Import text annotations

How to import annotations on text data and sample import formats.

You can use the Python SDK to import annotations on text assets.

This page shows how to declare the annotations and demonstrates the import process.

A Python notebook demonstrates these steps and can be run directly with Google CoLab.

Supported annotations

To import annotations in Labelbox, you need to create the annotations payload. This section shows how to declare payloads for each supported annotation types. You can declare payloads as Python annotation types (preferred) or as NDJSON objects.

Entity

named_entity = lb_types.TextEntity(start=10, end=20)
named_entitity_annotation = lb_types.ObjectAnnotation(value=named_entity, name = "named_entity")
entities_ndjson = { 
    "name": "named_entity",
    "location": { 
        "start": 67, 
        "end": 128 
    }
}

Classification: radio (single choice)

radio_annotation = lb_types.ClassificationAnnotation(
    name="radio_question",
    value=lb_types.Radio(answer = 
        lb_types.ClassificationAnswer(name = "first_radio_answer")
    )
)
radio_annotation_ndjson = {
  "name": "radio_question",
  "answer": {"name": "first_radio_answer"}
}

Classification: checklist (multiple choice)

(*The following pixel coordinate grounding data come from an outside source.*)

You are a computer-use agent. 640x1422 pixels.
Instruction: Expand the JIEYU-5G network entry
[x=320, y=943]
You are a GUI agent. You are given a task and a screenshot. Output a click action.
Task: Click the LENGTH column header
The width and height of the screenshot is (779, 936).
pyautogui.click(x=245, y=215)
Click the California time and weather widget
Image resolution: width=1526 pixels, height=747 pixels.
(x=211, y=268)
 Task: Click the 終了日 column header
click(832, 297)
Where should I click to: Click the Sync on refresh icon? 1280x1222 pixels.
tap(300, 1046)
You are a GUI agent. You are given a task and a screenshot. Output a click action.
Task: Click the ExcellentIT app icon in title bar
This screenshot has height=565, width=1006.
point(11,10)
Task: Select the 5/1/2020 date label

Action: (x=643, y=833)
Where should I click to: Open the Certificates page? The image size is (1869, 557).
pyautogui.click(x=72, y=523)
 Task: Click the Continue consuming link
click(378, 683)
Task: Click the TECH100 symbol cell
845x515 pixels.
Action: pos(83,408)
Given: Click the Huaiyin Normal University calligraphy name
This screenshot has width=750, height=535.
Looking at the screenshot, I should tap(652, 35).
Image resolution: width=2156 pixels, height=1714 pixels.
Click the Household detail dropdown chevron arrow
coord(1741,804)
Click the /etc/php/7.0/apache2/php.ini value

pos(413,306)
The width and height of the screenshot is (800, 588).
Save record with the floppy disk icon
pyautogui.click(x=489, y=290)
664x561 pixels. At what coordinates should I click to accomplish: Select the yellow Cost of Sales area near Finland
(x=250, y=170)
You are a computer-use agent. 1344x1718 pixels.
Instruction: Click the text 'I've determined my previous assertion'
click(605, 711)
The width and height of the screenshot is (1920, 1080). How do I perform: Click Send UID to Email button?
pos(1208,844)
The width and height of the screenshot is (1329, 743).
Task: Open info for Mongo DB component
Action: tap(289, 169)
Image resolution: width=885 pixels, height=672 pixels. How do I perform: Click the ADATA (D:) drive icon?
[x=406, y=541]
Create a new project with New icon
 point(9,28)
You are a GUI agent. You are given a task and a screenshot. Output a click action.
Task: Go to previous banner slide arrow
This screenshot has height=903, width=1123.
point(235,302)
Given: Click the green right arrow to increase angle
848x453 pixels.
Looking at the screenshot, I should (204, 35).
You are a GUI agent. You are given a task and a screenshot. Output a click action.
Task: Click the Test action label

checklist_annotation = lb_types.ClassificationAnnotation(
    name="checklist_question",
    value=lb_types.Checklist(answer = [
        lb_types.ClassificationAnswer(name = "first_checklist_answer"),
        lb_types.ClassificationAnswer(name = "second_checklist_answer"),
        lb_types.ClassificationAnswer(name = "third_checklist_answer")
    ])
  )
checklist_annotation_ndjson = {
  "name": "checklist_question",
  "answer": [
    {"name": "first_checklist_answer"},
    {"name": "second_checklist_answer"},
    {"name": "third_checklist_answer"},
  ]
}

Classification: radio with nested classifications

nested_radio_annotation = lb_types.ClassificationAnnotation(
  name="nested_radio_question",
  value=lb_types.Radio(
    answer=lb_types.ClassificationAnswer(
      name="first_radio_answer",
      classifications=[
        lb_types.ClassificationAnnotation(
          name="sub_radio_question",
          value=lb_types.Radio(
            answer=lb_types.ClassificationAnswer(
              name="first_sub_radio_answer"
            )
          )
        )
      ]
    )
  )
)
nested_radio_annotation_ndjson= {
  'name': 'nested_radio_question',
  'answer': {
      'name': 'first_radio_answer',
      'classifications': [{
          'name':'sub_radio_question',
          'answer': { 'name' : 'first_sub_radio_answer'}
        }]
    }
}

Classification: checklist with nested classifications

nested_checklist_annotation = lb_types.ClassificationAnnotation(
  name="nested_checklist_question",
  value=lb_types.Checklist(
    answer=[lb_types.ClassificationAnswer(
      name="first_checklist_answer",
      classifications=[
        lb_types.ClassificationAnnotation(
          name="sub_checklist_question",
          value=lb_types.Checklist(
            answer=[lb_types.ClassificationAnswer(
            name="first_sub_checklist_answer"
          )]
        ))
      ]
    )]
  )
)
nested_checklist_annotation_ndjson = {
  "name": "nested_checklist_question",
  "answer": [{
      "name": "first_checklist_answer", 
      "classifications" : [
        {
          "name": "sub_checklist_question", 
          "answer": {"name": "first_sub_checklist_answer"}
        }          
      ]         
  }]
}

Classification: free-form text

text_annotation = lb_types.ClassificationAnnotation(
    name = "free_text", 
    value = lb_types.Text(answer="sample text")
)
text_annotation_ndjson = {
  "name": "free_text",
  "answer": "sample text",
}

Relationship with NER

Relationship annotations are only supported for model assisted labeling (MAL) import jobs.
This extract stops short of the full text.